--- Text extract ---

The framework conditions
In 2014, a project was launched where Univention found itself faced with precisely this question. It involved the administration of 30,000,000 accounts (comparable with the “simple authentication account” in Univention Directory Manager), complemented with a whole range of different parameters. These accounts serve as a user directory for mail and groupware services based on Dovecot and Open-Xchange. It comes as no surprise that environments of this size are also subject to considerable loads: Several million logins and thousands upon thousands of changes need to be processed every hour.
The question before anything else – Is it even possible?
Even before the project really got under way, the question on everybody’s lips was: Is that possible with UCS? Is that even possible with OpenLDAP?
At the time, we addressed the question with UCS 3.2; UCS 4.0 had yet to be released. The first tests revealed: The necessary performance is achievable, but only barely with UCS 3.2. The bottleneck back then was the “BDB” backend of OpenLDAP. The dubious aspects were not only that the standard configuration in the product was insufficient for the scope, but also that not all the values recorded when measurements were taken on a standard server system were particularly compelling.
When UCS 3.0 was released back in 2011, BDB was the standard backend of the OpenLDAP version included. However, intensive work on its successor, “MDB” (Memory-Mapped Database), was already under way in the OpenLDAP project. During the performance tests in 2014, the MDB backend was determined to be stable. As a result, testing this backend also became a priority.

--- Input data ---

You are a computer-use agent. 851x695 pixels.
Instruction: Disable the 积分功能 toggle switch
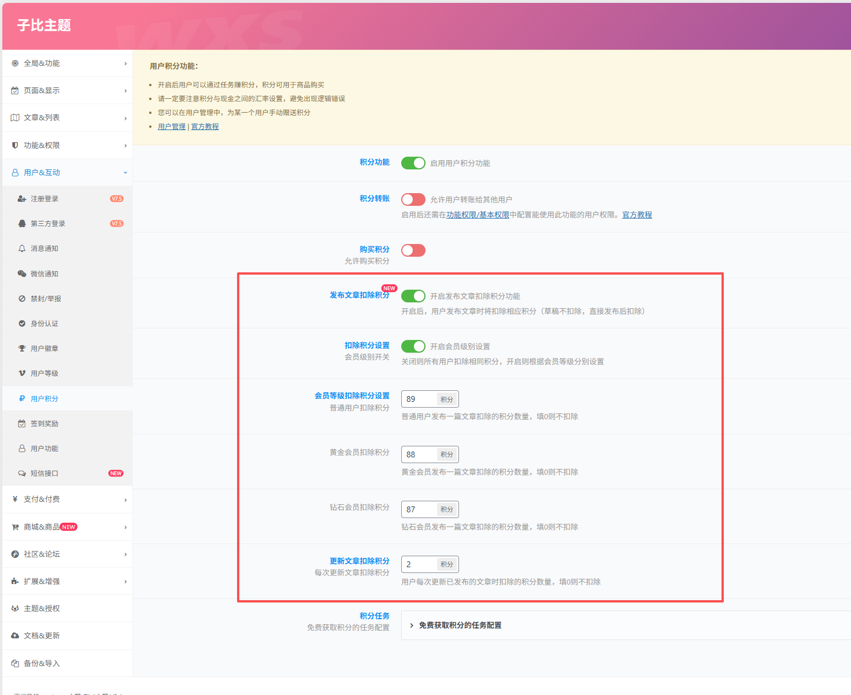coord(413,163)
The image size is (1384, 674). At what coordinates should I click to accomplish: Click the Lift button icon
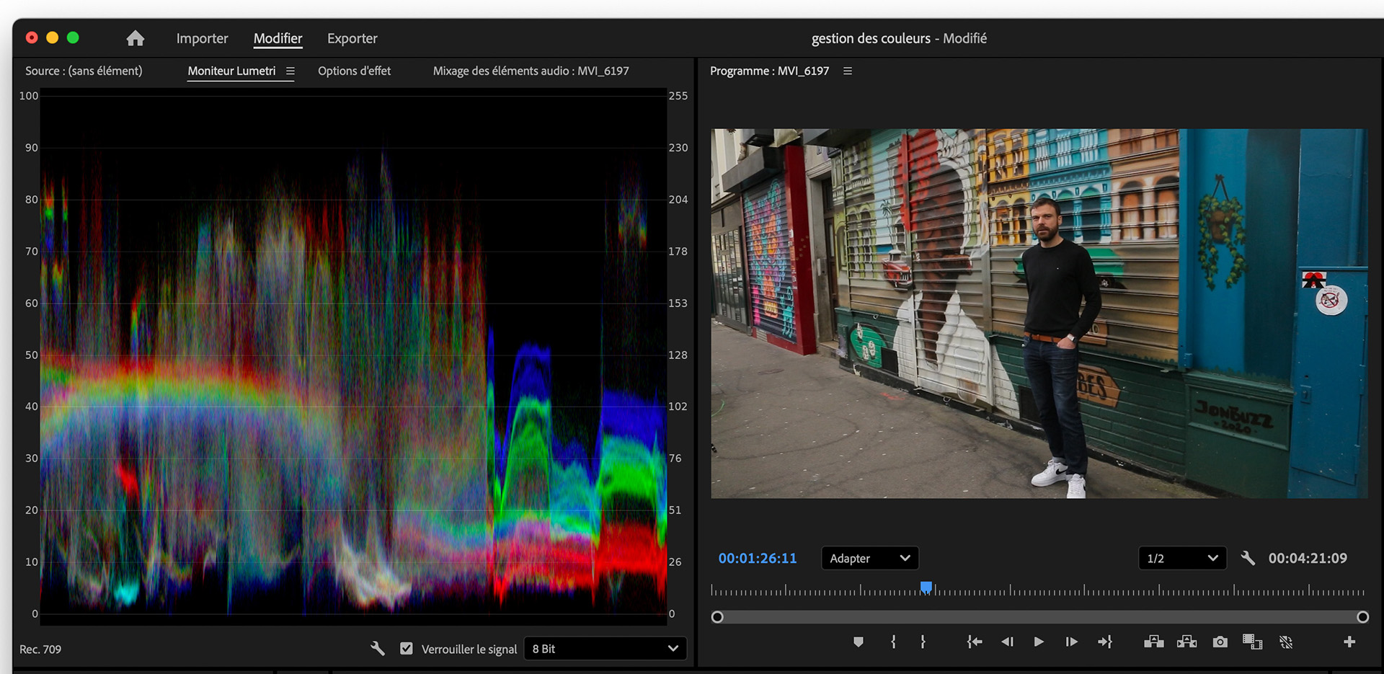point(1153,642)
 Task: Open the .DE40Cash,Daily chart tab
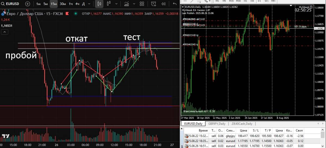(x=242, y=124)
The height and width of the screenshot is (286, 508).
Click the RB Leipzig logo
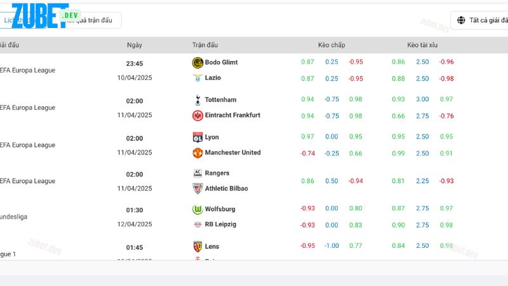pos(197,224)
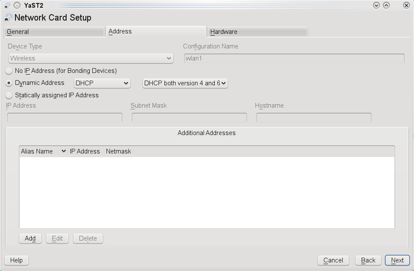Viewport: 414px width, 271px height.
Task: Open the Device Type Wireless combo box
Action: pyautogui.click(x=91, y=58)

---

# [Task requirements]
1. Put the records, from their first line up to and including the line with "(x=242, y=124)", into a Markdown table with columns named Row and Line, numbering each row and skipping blank lines. Leave the pictures out.
2. Continue the passage on OpenLDAP backend performance from its final sentence.

# [Solved problems]
1.
| Row | Line |
|---|---|
| 1 | You are a computer-use agent. 851x695 pixels. |
| 2 | Instruction: Disable the 积分功能 toggle switch |
| 3 | coord(413,163) |
| 4 | The image size is (1384, 674). At what coordinates should I click to accomplish: Click the Lift button icon |
| 5 | point(1153,642) |
| 6 |  Task: Open the .DE40Cash,Daily chart tab |
| 7 | (x=242, y=124) |

2.
MDB vs BDB – an unexpected distinction
The difference in performance between MDB and BDB proved to be surprisingly evident. While MDB only consumed 30-50% of the RAM and hard drive space required by BDB, the response time for LDAP edits and requests was just 25-30%. As such, MDB is between three and four times quicker than BDB. All the tests were conducted with a database of 30 million objects (an LDIF of approx. 60 GB). The time measurement of LDAP searches was conducted with several thousand sequentially performed searches with LDAP filters stored in the database index. The CPU utilization at the same time was also very positive: Whereas BDB required an entire CPU core for the sequential performance of the LDAP searches, the increase in the utilization was barely noticeable with MDB. Short tests revealed that this behavior remained unchanged even when the number of objects exceeded 50 million, meaning further scaling in this project would still be possible with ease. Based on these clear advantages, the decision was taken to employ MDB for the project: A decision which also led to MDB’s becoming the default backend in UCS 4.0.
Hurdles encountered with MDB
As always when switching over to a new technology, there are some changes that need to be taken into consideration with MDB too. Whereas the somewhat laborious fine-tuning of database parameters as required by BDB in DB-CONFIG is no longer necessary, MDB offers a very decisive option in slapd.conf: “maxsize” (UCR: ldap/database/mdb/maxsize). The size specified here in bytes defines the upper limit for the size of the MDB database, i.e. the file /var/lib/univention-ldap/ldap/data.mdb in UCS. This value needs to be increased in large environments; In this specific project 250 GB was selected so as to allow for a considerable buffer. The important thing to remember when dealing with this file is that it is a “sparse” file. This format is also popular for “thin provisioning” in the virtualization environment and demonstrates slightly unusual behavior: While an “ls” on the file indicates the full maximum size (corresponding to “maxsize”), it only uses the space on the file system that it actually requires (e.g., in the output of “df”). However, not all tools are provided with this condition. For example, a simple “cp” results in a copy in the full “maxsize” size. The backup tool used should be able to come to terms with this for example. Another particularity of these files is the fact that the memory consumption never decreases – if data are deleted from the LDAP, the memory is only marked as “free” within the MDB file and not made available in the file system.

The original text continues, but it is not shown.